Resampling Speech data is represented in an array consists of a sequence of numbers, each represents a measurement of the intensity or amplitude of sound at particular moment. Number of similar measurements is determined by sampling rate which defines the number of samples per second taken from a continuous signal to make a discrete signal. We chose a standard sampling rate of 44,100Hz.

Then we have to convert channels, some of the sound files are mono while most of them are stereo. Since the Neural network model expects all items to have the same dimensions, we converted the mono files to stereo using function called convert_channels, where we shift the audio data to the left in the array forming a duplicate of the original, and save it.

Augmentation of data helps to generate more data from our existing data, we used numpy’s roll function to generate time shifting. This help our model to generalize to a wider range of input.

Feature Extraction:

Commonly used features that are directly fed into neural network architectures are spectrograms and Mel-Frequency Cepstral Coefficients (MFCCs).

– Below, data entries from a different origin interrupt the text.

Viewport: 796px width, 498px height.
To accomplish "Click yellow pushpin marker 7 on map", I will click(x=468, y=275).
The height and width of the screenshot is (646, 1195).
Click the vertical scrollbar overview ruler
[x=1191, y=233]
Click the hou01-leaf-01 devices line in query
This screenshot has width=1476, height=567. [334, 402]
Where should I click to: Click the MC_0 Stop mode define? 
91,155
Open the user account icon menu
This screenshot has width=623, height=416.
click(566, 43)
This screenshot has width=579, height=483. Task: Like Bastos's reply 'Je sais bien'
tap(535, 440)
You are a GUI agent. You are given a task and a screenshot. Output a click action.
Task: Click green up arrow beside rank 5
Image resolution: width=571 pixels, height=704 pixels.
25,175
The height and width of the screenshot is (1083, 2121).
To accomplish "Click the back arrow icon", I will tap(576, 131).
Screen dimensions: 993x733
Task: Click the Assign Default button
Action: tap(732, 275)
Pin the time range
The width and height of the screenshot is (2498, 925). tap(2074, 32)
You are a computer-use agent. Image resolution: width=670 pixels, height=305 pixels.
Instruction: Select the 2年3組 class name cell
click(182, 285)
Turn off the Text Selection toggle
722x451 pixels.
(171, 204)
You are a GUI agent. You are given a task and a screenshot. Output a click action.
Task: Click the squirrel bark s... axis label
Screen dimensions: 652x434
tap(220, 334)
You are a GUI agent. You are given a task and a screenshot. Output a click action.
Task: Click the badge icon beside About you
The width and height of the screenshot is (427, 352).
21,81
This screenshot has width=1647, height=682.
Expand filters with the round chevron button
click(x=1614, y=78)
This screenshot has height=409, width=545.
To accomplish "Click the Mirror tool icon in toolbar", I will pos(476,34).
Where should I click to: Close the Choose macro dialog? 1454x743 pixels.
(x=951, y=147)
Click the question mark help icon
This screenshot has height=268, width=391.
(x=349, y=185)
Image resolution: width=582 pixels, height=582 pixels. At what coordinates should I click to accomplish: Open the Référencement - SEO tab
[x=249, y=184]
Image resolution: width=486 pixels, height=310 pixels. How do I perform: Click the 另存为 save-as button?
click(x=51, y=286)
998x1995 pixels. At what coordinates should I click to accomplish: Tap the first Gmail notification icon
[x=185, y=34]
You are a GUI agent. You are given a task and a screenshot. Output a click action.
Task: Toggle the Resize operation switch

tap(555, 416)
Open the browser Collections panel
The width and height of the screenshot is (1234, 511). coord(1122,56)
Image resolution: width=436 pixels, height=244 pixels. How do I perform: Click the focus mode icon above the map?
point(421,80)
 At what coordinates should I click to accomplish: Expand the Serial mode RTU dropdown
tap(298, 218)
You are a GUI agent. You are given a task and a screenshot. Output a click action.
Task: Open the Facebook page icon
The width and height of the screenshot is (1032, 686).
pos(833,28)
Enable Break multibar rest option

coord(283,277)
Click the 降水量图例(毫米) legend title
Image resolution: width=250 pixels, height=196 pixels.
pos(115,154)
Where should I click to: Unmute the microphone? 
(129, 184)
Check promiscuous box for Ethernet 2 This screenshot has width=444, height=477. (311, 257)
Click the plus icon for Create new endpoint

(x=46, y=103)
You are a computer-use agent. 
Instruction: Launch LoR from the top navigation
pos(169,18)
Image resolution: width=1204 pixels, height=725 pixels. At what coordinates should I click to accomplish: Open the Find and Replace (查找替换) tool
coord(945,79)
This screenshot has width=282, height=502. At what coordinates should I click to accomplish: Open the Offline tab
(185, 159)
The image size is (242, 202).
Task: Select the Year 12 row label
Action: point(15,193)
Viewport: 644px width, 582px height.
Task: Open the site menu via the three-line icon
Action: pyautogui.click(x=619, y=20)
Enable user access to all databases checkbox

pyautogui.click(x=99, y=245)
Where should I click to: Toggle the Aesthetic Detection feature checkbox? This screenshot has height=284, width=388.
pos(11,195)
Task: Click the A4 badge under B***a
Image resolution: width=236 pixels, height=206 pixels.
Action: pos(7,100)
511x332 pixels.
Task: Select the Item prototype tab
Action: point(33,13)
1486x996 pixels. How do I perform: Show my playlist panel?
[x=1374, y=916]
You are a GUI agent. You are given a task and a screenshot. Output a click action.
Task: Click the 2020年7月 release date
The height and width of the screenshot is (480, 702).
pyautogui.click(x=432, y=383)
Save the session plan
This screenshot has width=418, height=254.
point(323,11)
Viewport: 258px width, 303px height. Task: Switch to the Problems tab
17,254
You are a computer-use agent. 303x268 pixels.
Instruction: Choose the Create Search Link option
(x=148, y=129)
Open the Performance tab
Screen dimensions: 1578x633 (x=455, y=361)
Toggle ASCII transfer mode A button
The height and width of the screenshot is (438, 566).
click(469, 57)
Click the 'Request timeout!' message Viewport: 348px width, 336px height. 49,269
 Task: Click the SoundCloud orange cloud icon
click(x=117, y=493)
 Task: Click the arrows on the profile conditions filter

Spectrogram is a visual illustration of the spectrum of frequencies of an audio signal as it varies with time. Hence it includes both time and frequency aspects of the signal, and obtained by applying the Short-Time Fourier Transform (STFT) on the signal. It’s usually depicted as a heat map. In this image the vertical axis shows frequencies, and the horizontal axis shows the time of the clip.

Mel-Frequency Cepstral Coefficients MFCC of a signal are a small set of features (usually about 10–20) which concisely describe the overall shape of a spectral envelope. It models the characteristics of the human voice.

Acoustic Modelling is used in ASR to represent the relationship between an audio signal and the phonemes or other linguistic units that make up speech. The model attempts to map the audio signal to the basic units of speech such as phonemes. In our case we use store audio features function to perform our acoustic modeling and majorly the basic structures that we developed and shall translate into our model for learning, are chroma_stft, spec_cent, spec_bw, rolloff, zcr and of course the mfcc features. for example this for Swahili

Model Architecture

Now the audio input data & corresponding labels in an array format, it is easier to apply NLP techniques. We can convert audio files labels into integers using label Encoding for machines to learn. The labeled dataset will help us in the neural network model output layer for predicting results. These help in training & validation datasets into nD array.

At this stage, we apply other pre-processing techniques like dropping columns, normalization, etc. to conclude our final training data for building models. Moving to the next stage of splitting the dataset into train, test, and validation is what we have been doing for other models. We can leverage CNN, RNN, LSTM,CTC etc. deep neural algorithms to build and train the models for speech applications like speech recognition. The model trained with the standard size few seconds audio chunk transformed into an array of n dimensions with the respective labels will result in predicting output labels for test audio input. As output labels will vary beyond binary, we are talking about building a multi-class label classification method.

Deep learning can be defined as a machine learning technique to solve problems by providing the inputs and desired outputs and letting the computer find the solution, using a neural network. We want to build a deep learning model that converts speech to text.